Up until this point, all algorithms in the pipeline assume that coordinates exist in normalized form within x, y ∈ [−1,1] otherwise known as Normalized Device Coordinates. These coordinates need to be transformed so they are in the screen space interval x ∈ [0, SCREEN_WIDTH] and y ∈ [0, SCREEN_HEIGHT] otherwise known as Screen Coordinates.

The graphic below displays the difference between Normalized Device Coordinates (NDC) and Screen Coordinates.

After this transformation has been completed, the point can finally be drawn to the screen.

Additional Observations

While implementing my renderer, some important insights became clear.

First, transformation order matters because matrix multiplication is not commutative. Swapping the order of processes in the pipeline will result in a different outcome. For example, a local space rotation behaves just like a camera transformation if it occurs after world space translation.

Second, graphics are mainly just linear algebra since the whole pipeline I have implemented consists of a group of Vectors being transformed and remapped with algebra.

Finally, perspective in 3D graphics is surprisingly simple since the whole illusion of 3D depth comes from a single division by z on each point.

Abstractions hide the beauty of 3D graphics from us. Since modern graphics APIs handle most low-level operations automatically, we never see how elegant the math behind 3D graphics are. Although a helpful tool in a game development environment, modern graphics APIs preemptively stop any low level learning about graphics from ever happening.

Future Improvements

Although this renderer already covers the fundamentals of the graphics pipeline, there are still many procedures that I could add for a more complete engine. Some possible additions are listed below.

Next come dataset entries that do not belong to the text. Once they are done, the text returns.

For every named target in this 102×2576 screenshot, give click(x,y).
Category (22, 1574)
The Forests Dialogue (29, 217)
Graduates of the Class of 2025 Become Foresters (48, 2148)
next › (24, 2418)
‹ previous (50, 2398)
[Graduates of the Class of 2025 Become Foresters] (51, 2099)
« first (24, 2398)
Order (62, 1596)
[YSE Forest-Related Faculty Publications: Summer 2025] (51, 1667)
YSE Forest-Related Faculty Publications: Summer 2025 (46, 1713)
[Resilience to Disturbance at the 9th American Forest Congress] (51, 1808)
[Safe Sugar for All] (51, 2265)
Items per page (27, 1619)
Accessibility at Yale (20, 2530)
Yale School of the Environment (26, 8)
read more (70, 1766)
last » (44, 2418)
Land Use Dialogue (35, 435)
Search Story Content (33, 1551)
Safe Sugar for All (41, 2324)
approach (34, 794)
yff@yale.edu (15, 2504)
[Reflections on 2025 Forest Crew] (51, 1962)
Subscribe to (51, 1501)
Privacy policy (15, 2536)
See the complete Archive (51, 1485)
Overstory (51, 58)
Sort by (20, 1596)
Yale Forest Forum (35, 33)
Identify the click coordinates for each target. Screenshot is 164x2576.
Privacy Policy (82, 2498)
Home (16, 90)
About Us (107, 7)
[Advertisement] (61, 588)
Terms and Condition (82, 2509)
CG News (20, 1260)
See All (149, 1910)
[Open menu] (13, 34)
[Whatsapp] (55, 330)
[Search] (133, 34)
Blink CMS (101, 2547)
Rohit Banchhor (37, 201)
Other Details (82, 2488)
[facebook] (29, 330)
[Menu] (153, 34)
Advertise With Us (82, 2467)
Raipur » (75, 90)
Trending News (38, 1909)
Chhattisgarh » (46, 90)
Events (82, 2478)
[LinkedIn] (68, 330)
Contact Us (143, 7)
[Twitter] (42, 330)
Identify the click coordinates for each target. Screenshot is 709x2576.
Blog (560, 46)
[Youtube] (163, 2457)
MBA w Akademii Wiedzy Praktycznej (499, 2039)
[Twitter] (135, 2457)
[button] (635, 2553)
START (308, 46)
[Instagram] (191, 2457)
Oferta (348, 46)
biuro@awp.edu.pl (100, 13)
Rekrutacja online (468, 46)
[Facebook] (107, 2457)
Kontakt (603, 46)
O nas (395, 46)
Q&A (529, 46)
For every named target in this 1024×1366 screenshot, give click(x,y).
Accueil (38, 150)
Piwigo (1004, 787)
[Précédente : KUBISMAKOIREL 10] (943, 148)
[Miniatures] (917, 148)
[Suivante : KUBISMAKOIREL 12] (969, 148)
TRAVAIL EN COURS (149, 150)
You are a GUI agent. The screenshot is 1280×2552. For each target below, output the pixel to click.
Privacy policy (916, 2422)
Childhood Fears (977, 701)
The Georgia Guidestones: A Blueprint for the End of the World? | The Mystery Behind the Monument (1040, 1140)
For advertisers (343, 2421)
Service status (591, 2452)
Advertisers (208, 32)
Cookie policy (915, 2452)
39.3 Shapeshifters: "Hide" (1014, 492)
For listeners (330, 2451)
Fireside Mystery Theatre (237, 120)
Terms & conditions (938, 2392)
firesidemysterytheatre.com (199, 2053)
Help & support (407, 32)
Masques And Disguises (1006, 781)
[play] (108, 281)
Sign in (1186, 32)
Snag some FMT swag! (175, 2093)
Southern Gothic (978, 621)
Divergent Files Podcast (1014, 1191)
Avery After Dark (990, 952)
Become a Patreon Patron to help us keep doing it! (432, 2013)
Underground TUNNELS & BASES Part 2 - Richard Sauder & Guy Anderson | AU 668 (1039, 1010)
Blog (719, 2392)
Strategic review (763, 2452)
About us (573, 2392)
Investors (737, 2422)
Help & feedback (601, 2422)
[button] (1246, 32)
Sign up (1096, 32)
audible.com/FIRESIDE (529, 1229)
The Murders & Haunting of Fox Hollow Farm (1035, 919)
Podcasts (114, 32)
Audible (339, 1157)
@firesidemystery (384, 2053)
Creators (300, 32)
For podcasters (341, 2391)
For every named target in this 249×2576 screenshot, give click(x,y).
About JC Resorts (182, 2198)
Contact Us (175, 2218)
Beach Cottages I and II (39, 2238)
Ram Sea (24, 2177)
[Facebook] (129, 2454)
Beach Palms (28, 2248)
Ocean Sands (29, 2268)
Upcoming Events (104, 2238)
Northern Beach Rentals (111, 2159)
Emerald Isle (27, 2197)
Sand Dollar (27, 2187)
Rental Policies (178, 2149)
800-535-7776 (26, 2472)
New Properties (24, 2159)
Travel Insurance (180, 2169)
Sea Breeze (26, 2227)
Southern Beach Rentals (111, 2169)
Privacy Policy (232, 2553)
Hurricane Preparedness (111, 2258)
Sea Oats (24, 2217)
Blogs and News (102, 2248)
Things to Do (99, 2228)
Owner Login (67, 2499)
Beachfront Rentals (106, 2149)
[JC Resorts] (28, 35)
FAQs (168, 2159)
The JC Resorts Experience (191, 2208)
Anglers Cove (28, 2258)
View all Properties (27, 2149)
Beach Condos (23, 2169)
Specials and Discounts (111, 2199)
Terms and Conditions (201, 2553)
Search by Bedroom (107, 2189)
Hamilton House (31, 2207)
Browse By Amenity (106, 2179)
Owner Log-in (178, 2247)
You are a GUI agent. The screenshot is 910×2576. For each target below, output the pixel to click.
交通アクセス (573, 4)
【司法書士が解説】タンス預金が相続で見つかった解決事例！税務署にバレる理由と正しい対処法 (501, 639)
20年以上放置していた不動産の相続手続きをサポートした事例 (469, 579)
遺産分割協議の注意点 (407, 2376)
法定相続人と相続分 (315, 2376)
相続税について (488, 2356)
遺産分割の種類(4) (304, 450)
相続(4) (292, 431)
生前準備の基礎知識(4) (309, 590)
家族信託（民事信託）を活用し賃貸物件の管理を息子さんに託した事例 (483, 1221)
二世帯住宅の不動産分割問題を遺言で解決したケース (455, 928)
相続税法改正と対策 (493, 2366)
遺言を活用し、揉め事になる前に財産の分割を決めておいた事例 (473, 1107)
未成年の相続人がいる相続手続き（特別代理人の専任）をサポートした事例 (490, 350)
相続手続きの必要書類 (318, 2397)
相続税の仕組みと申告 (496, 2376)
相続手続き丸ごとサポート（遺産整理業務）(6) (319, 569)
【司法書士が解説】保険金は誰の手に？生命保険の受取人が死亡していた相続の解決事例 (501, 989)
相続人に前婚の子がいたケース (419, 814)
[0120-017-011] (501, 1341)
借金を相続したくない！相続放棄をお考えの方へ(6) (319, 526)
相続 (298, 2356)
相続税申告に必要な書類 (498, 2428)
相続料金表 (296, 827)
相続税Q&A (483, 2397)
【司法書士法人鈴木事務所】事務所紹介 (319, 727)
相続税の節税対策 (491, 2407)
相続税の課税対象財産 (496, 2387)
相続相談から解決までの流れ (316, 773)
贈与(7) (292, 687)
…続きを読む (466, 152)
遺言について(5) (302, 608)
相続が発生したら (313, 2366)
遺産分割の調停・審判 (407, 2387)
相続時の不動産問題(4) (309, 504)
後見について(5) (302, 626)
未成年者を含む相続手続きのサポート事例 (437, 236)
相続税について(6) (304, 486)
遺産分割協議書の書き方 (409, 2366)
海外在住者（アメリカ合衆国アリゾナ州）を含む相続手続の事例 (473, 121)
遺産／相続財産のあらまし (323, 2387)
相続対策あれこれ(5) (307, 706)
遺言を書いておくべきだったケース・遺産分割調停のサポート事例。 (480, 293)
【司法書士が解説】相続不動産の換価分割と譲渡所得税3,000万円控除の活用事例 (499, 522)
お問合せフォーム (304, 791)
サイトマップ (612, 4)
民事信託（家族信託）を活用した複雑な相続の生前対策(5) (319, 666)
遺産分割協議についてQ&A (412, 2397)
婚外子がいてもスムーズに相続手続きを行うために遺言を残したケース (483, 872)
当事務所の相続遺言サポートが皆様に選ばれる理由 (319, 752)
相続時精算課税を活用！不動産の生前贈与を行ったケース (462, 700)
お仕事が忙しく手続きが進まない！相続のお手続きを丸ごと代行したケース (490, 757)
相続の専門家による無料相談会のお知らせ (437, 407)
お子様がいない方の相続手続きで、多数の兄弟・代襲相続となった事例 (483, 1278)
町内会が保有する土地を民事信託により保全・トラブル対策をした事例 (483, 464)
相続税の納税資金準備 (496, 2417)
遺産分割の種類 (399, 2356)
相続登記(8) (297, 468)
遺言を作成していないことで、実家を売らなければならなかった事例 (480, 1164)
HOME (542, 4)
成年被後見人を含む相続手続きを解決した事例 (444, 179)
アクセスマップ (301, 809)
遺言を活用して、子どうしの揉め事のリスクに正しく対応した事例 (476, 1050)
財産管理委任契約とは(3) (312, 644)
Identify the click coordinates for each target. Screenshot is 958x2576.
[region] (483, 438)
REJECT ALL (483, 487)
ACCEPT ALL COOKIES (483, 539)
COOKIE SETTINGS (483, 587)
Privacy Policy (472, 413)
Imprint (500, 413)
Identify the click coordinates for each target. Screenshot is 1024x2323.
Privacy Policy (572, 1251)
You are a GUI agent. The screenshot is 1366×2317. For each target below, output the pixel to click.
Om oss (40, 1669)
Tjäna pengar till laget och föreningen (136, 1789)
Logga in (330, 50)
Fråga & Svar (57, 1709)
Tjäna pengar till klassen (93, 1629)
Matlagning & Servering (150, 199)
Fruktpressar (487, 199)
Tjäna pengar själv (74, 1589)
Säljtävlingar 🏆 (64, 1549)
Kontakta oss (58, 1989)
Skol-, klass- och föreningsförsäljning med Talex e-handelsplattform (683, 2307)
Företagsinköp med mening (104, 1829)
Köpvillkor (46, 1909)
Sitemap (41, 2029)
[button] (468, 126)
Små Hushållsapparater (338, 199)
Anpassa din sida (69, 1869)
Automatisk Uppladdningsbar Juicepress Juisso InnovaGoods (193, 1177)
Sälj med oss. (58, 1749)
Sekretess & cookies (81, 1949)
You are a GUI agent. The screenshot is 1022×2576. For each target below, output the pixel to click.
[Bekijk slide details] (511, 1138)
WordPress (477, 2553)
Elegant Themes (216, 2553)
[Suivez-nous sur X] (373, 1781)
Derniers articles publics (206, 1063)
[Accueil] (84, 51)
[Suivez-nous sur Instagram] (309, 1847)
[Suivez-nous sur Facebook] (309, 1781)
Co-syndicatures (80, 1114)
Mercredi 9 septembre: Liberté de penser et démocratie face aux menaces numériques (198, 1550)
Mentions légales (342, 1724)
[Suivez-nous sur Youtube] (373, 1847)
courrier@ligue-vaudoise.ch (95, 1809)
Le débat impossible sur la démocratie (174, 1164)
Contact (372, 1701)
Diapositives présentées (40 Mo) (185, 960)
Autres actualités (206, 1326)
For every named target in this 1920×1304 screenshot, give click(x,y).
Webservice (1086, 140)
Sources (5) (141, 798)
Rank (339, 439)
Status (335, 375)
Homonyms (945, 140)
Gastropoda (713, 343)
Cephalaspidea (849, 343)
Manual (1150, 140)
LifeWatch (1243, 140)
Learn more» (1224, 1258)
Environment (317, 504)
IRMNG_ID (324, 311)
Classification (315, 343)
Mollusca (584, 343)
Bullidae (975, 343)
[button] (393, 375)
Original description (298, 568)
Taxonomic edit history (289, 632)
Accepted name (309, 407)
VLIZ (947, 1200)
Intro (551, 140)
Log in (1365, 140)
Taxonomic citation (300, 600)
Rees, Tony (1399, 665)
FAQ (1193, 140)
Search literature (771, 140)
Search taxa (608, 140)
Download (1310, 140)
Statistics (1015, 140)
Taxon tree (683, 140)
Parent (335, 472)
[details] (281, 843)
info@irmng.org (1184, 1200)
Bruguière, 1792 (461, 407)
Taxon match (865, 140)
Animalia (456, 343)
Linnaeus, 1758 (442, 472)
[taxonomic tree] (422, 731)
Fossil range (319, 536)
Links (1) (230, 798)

Implementing Triangular rasterization instead of my current wireframes - Almost all 3D models are made out of triangles, so adding this would be a step closer to modern graphics APIs.
Add Back-face culling for performance - Naturally, many triangles will face away from the camera. Only those that face the camera should be rendered to improve performance.
Depth (Z) buffer - A depth buffer is a technique in 3D graphics that determines which objects are visible and which are hidden. If I wanted to render multiple objects in my renderer I would need to add a depth buffer since it solves the problem of which object should be visible when multiple objects overlap each other in space.
Lighting - Another upgrade that can further the illusion of 3D depth on a 2D display is lighting. I can implement Lambertian diffuse lighting which is a simple lighting technique that makes polygons brighter when they face a light source and darker when they face away.
Frustum clipping - Although I have already implemented near plane clipping, another important algorithm to implement is frustum clipping since it is an all-encompassing clipping procedure. While near plane clipping only excludes objects with z-values less than the near plane, frustum clipping also excludes objects that exist past the far plane, horizontal field of view, and vertical field of view.

Conclusion

Building my 3D renderer fundamentally changed how I look at computer graphics. I realized that what once seemed like magic was simply a sequence of mathematical transformations applied to vectors. That same realization made computer graphics even more fascinating to me and is the whole reason I decided to write this paper. It is amazing how something that used to appear so complex to me is built from surprisingly elegant and minimal mathematical ideas.